On Fri, Nov 29, 2024 at 02:44:24AM +0000, Caleb White wrote:
> The `es/worktree-repair-copied` topic added support for repairing a
> worktree from a copy scenario. I noted[1,2] that the topic added the
> ability for a repository to "take over" a worktree from another
> repository if the worktree_id matched a worktree inside the current
> repository which can happen if two repositories use the same worktree name.
> 

I somehow understand why we need to append a hash or a random number
into the current "id" field of the "struct worktree *". But I don't see
a _strong_ reason.

I think we need to figure out the following things:

    1. In what situation, there is a possibility that the user will
    repair the worktree from another repository.
    2. Why we need to hash to make sure the worktree is unique?
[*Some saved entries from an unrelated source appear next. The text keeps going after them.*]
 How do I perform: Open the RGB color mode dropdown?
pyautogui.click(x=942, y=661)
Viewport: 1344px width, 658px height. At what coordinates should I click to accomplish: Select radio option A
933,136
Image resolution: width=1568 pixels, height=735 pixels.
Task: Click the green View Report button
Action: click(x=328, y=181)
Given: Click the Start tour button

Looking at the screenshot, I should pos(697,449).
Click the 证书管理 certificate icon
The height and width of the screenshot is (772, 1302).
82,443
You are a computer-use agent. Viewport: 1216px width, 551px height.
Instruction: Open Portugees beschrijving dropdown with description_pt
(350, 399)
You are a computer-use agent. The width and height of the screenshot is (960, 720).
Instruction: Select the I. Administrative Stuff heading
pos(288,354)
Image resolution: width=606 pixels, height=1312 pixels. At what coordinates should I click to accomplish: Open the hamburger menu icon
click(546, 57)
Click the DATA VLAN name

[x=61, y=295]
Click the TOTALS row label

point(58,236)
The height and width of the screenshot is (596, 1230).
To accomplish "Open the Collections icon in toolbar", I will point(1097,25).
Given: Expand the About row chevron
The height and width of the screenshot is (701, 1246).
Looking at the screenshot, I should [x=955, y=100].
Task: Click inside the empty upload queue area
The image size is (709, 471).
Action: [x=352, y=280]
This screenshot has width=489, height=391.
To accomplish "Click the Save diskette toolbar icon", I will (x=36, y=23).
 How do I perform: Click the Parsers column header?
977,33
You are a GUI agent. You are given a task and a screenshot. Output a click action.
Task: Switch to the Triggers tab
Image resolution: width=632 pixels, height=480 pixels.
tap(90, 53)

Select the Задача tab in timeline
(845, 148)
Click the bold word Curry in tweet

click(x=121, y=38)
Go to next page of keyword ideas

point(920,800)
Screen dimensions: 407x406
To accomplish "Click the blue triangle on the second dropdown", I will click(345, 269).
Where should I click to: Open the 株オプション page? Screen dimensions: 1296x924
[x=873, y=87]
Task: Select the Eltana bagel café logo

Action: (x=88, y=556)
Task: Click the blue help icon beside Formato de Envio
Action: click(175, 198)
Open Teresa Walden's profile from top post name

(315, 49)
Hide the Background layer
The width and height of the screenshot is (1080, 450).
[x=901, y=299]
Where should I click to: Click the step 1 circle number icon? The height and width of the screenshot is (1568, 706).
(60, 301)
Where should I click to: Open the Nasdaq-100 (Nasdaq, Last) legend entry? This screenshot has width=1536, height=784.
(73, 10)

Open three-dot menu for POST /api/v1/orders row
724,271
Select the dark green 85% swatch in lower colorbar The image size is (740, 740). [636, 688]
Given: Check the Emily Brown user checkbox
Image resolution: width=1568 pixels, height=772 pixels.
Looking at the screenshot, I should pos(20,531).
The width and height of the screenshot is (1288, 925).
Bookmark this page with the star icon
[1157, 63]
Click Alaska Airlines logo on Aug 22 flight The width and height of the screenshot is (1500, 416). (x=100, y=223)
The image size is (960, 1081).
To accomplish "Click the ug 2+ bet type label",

From the
    expression, my intuitive way is that we need to distinguish whether
    the repository is the same.

> This series teaches Git to create worktrees with a unique suffix so
> that the worktree_id is unique across all repositories even if they have
> the same name. For example creating a worktree `develop` would look like:
> 
>     foo/
>     ├── .git/worktrees/develop-5445874156/
>     └── develop/
>     bar/
>     ├── .git/worktrees/develop-1549518426/
>     └── develop/
> 
> The actual worktree directory name is still `develop`, but the
> worktree_id is unique and prevents the "take over" scenario. The suffix
> is given by the `git_rand()` function, but I'm open to suggestions if
> there's a better random or hashing function to use.
> 

The actual worktree directory name is unchanged. But we have changed the
"worktree->id" and the git filesystem. Now, we will encounter much
trouble. The main reason is that we make the worktree name and worktree
id inconsistent. There are many tools which assume that worktree id is
the worktree name. In other words, there is no difference between the
worktree id and worktree name at current.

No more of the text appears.